French publisher Short Édition has brought free stories to the city of Grenoble. Via vending machines. Spread out across eight locations, Short Édition has set up stations where residents can select a desired story length and the machine will print out a randomly-selected original tale.
The orange-and-black machines have three buttons: 1 minute, 3 minutes, and 5 minutes. The customer selects a desired length and receives a printed story, which looks like a long receipt with small but legible text.
Co-founder Christophe Sibieude reportedly said the machines are meant to fill time that would otherwise be used staring at mobile devices.
“The idea came to us in front of a vending machine containing chocolate bars and drinks,” he said. “We said to ourselves that we could do the same thing with good quality popular literature to occupy these little unproductive moments.”
According to a press release, Grenoble’s effort is also in line with a “commitment” to culture and literary creation. The vending machines, it says, supports the publishing industry and “promotes the development of the practice of writing.”
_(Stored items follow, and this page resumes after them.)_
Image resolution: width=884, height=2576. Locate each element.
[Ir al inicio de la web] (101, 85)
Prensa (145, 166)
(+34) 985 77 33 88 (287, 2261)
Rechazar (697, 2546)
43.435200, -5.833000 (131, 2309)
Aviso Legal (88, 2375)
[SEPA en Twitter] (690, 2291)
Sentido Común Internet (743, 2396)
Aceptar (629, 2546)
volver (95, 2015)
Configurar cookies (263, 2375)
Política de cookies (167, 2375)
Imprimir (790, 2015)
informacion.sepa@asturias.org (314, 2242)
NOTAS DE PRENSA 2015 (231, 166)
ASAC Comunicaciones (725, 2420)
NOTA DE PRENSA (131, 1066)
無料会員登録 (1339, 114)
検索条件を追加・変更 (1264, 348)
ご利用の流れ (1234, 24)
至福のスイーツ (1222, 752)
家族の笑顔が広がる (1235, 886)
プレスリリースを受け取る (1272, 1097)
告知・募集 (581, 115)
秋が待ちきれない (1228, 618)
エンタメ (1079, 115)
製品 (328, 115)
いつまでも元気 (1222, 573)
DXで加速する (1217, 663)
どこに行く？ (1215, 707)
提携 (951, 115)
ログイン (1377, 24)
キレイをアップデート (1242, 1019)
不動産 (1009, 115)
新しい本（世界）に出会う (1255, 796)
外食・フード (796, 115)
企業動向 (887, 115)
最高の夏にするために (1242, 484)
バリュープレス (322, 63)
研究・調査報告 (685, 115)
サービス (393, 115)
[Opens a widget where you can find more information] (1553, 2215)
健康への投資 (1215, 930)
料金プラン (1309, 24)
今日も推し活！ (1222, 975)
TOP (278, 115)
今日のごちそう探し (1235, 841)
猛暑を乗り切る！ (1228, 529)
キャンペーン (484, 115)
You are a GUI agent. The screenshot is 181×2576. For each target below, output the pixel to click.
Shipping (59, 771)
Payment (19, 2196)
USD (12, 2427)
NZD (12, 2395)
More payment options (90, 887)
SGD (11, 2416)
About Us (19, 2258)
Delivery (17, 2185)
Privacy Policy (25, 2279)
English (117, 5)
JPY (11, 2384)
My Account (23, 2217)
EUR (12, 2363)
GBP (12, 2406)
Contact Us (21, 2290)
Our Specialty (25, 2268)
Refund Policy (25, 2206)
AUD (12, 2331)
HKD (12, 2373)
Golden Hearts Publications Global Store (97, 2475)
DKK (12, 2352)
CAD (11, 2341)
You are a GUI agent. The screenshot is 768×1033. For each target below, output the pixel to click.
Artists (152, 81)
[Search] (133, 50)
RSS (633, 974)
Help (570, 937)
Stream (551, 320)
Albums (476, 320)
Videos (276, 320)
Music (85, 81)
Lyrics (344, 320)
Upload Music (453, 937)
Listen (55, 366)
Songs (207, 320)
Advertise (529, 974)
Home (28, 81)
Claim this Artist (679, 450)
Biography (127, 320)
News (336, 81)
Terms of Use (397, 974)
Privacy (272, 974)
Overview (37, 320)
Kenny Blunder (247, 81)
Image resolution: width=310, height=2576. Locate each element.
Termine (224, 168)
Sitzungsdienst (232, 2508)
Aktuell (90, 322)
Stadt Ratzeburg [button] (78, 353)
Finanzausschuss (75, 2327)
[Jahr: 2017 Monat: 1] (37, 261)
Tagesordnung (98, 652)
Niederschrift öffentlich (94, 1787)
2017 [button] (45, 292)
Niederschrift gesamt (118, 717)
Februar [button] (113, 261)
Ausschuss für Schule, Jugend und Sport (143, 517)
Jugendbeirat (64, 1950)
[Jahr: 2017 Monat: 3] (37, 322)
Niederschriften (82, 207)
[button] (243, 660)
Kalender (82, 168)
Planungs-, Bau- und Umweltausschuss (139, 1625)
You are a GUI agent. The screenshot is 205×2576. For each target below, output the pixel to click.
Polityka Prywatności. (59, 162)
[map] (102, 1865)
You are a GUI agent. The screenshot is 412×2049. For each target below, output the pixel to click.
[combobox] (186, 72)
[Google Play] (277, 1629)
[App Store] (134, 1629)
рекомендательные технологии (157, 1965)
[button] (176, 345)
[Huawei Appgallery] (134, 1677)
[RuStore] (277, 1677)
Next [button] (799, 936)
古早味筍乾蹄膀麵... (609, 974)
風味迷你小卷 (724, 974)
The stories are sourced from members of the Short Édition community, and it’s filled up enough that it’s unlikely that the user will ever see the same story twice. The Short Édition machines are an interesting combination of analog and digital innovations. It’s obviously mechanical, yet it produces something simple and tangible — a story. The dispenser has the potential to change how we engage with analog culture in the digital age — bringing the two together rather than replacing one another.